One of the leaders of the campaign for the statewide vote said
in May that the group had given up the effort to make the November
ballot and was aiming for 2006 instead. But Jennifer Gratz, the
group’s executive director, told The Detroit News for
Sunday’s story that a decision on when the initiative will go
forward will be made this week.

Affirmative action supporters say they likely will appeal the
decision to the Michigan Supreme Court.

Shanta Driver, national co-chair of BAMN, said she is confident
the state Supreme Court will rule that the petition language in the
MCRI is misleading.

“Our case so fits in within the parameter of their own
thinking, for them to rule otherwise would really mean changing the
precedence of their own cases,” Driver said.

Kate Stenvig, a BAMN member and alumna of the University, echoed
Driver’s confidence.

“We’re planning on taking it up to the state Supreme
Court but regardless of that, we’ve succeeded, “ she
said. “We’ve destroyed their campaign and so we have
done what a lot of people thought was impossible.
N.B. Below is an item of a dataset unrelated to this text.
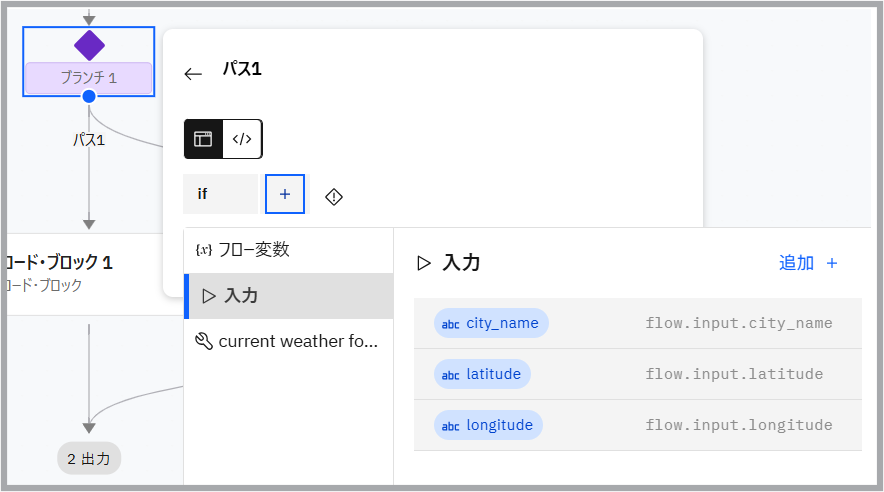
Task: Select the purple diamond branch icon
Action: tap(89, 45)
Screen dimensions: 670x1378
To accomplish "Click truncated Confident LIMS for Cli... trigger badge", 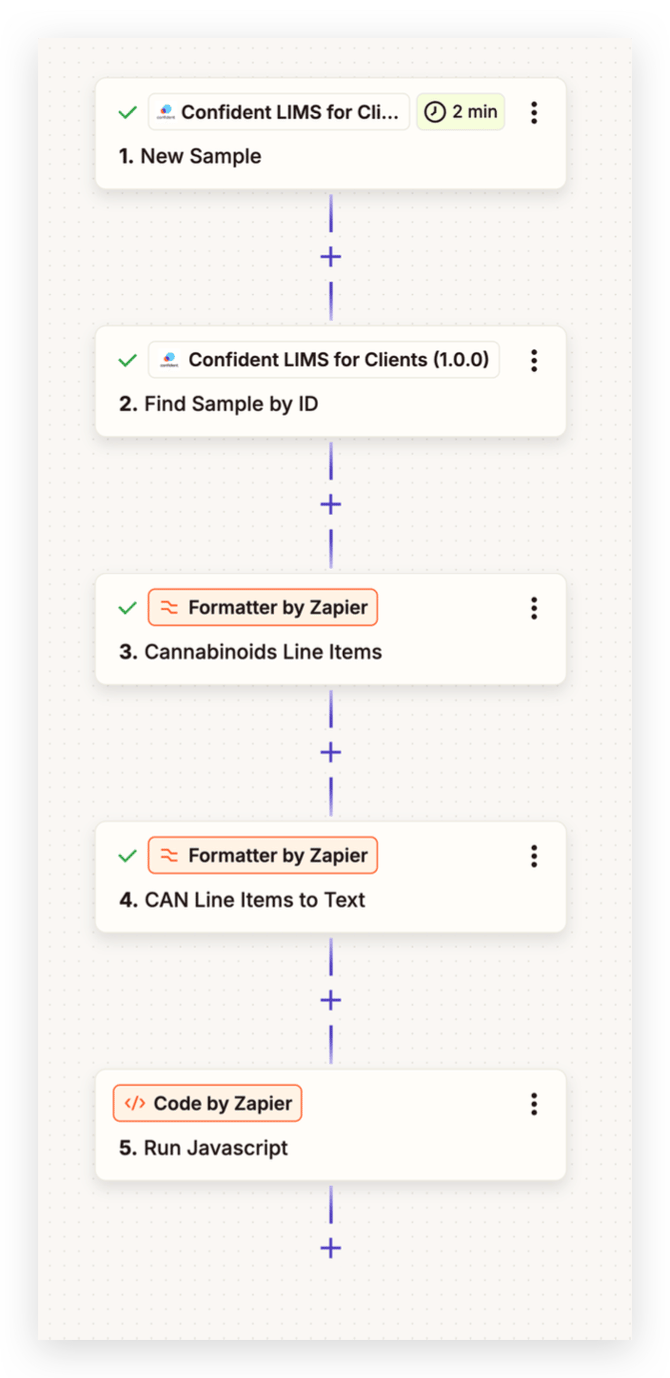I will tap(279, 112).
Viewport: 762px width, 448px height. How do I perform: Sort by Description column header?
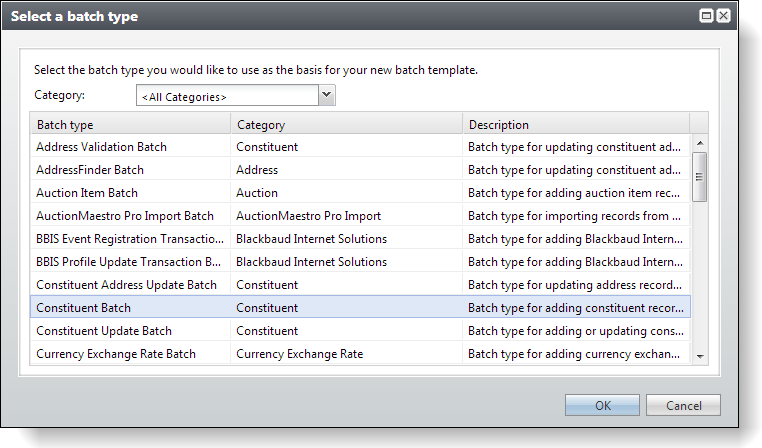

This isn’t
over.”

Stenvig said BAMN has other plans to go on the offensive, which
include trying to increase minority enrollment — which
dropped this year — and at the University of California at
Berkeley, BAMN will be try to remove Ward Connerly from the Board
of Regents.

The Court of Appeals heard arguments earlier this month on
whether supporters of the petition drive must change how the
proposal is written. The panel reviewed recent lower court rulings,
including the Ingham County ruling that the form of the petitions
should not have been approved by the Board of State Canvassers.

Circuit Court Judge Paula Manderfield had said in that ruling
that the petitions don’t say the proposal would alter
existing provisions in the state constitution related to equal
protection under the law and anti-discrimination.

MCRI needs to collect a minimum of 317,757 petition signatures
by early July to gain a spot on the fall statewide ballot. The
ballot proposal would ban public schools and agencies from granting
preferential treatment based on race, sex, color, ethnicity or
national origin.

The petition effort comes after the U.S. Supreme Court’s
5-4 decided last June that the University of Michigan Law School
could consider race to create a diverse population.

The court struck down the university’s undergraduate
policy for ensuring a mix of students as too formulaic, and
university officials revised the policy last fall to include a more
comprehensive review of each application.